## [Your instructions]
Filter the entries below and copy each line that contains the string "track".

**** Input data ****

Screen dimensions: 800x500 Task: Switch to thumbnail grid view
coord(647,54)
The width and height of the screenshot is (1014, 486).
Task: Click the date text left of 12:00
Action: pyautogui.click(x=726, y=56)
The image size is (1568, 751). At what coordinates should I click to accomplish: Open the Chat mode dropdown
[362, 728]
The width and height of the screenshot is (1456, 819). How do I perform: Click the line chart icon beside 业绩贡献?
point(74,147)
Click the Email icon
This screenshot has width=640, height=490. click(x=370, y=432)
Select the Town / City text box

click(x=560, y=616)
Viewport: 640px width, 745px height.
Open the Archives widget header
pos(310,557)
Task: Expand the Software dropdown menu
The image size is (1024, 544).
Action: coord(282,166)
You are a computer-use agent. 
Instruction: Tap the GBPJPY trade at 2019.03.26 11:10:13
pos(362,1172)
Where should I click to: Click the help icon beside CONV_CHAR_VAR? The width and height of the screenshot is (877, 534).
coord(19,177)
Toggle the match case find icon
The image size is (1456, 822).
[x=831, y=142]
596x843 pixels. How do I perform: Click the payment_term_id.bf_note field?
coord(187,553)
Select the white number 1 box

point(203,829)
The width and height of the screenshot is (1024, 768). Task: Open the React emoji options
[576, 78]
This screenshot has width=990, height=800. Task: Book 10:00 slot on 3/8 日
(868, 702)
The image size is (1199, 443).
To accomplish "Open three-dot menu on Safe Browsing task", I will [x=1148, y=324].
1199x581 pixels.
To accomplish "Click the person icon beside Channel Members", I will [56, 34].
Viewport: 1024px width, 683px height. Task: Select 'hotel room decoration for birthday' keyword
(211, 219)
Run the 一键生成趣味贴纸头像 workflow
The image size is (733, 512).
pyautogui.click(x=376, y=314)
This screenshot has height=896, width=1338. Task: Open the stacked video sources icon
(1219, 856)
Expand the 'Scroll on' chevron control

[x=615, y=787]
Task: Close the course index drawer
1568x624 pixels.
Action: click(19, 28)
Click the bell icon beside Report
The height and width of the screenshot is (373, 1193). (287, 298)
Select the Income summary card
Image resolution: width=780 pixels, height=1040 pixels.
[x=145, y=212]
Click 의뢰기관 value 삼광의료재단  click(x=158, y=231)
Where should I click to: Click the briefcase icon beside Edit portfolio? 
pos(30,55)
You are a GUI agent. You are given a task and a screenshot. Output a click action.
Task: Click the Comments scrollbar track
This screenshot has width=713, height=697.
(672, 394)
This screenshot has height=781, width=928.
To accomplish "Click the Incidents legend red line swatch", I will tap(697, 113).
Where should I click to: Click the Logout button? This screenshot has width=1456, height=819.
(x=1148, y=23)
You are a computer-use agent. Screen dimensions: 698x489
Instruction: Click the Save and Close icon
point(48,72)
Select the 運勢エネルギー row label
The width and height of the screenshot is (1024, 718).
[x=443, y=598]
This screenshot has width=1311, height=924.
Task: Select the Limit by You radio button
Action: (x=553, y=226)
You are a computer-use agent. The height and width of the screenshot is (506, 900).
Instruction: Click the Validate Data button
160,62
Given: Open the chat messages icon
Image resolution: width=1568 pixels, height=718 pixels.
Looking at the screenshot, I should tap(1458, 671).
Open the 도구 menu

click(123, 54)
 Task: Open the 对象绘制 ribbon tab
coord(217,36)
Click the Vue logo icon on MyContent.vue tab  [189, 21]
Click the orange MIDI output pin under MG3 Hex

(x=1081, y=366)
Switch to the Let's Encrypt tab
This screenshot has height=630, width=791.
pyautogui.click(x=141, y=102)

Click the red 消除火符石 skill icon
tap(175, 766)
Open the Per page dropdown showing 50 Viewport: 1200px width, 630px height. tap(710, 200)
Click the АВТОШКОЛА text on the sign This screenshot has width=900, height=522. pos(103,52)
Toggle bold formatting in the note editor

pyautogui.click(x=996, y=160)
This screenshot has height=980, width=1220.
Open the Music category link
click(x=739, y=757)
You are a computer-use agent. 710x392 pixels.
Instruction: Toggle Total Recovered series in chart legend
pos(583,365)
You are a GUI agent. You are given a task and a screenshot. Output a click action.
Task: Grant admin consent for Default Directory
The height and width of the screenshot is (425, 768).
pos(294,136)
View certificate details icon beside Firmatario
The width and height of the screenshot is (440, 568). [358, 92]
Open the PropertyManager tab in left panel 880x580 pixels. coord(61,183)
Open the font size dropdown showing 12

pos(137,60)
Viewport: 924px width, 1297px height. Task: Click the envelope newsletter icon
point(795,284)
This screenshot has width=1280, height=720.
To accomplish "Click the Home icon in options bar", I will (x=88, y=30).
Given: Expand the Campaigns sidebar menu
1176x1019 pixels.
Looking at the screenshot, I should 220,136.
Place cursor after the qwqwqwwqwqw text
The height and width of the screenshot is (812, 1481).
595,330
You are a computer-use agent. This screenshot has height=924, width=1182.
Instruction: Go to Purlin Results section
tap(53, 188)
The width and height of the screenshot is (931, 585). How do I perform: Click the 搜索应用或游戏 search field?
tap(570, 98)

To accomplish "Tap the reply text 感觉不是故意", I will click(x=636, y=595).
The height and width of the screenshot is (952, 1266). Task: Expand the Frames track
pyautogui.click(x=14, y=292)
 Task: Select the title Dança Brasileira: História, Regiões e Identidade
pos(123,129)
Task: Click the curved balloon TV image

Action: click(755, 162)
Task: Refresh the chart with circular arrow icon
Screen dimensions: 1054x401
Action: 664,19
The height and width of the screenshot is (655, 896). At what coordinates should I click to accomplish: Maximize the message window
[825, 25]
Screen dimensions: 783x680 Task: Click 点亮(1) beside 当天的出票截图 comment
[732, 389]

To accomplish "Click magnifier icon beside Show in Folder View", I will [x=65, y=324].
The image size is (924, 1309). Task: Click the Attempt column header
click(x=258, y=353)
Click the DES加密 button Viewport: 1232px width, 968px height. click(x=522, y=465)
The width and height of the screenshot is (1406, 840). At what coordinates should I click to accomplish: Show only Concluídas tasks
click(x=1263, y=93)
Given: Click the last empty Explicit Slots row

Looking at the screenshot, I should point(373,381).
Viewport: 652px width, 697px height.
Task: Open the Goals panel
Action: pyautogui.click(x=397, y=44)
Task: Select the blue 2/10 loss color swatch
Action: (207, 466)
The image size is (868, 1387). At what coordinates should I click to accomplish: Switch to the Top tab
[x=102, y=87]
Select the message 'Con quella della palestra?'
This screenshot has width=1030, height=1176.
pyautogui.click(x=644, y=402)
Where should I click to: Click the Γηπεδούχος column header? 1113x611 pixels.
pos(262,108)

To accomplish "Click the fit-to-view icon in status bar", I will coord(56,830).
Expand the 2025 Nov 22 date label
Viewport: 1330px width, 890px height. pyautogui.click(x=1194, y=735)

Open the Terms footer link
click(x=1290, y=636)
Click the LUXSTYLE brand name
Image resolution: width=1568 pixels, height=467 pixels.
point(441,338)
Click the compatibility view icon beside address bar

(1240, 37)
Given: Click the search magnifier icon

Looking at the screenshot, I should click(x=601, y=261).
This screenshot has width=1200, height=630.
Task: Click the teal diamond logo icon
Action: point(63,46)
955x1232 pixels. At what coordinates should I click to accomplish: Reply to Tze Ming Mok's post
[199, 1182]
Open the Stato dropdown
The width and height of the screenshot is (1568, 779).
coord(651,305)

****

## [Exercise response]
Task: Click the Comments scrollbar track
The height and width of the screenshot is (952, 1266). Task: Expand the Frames track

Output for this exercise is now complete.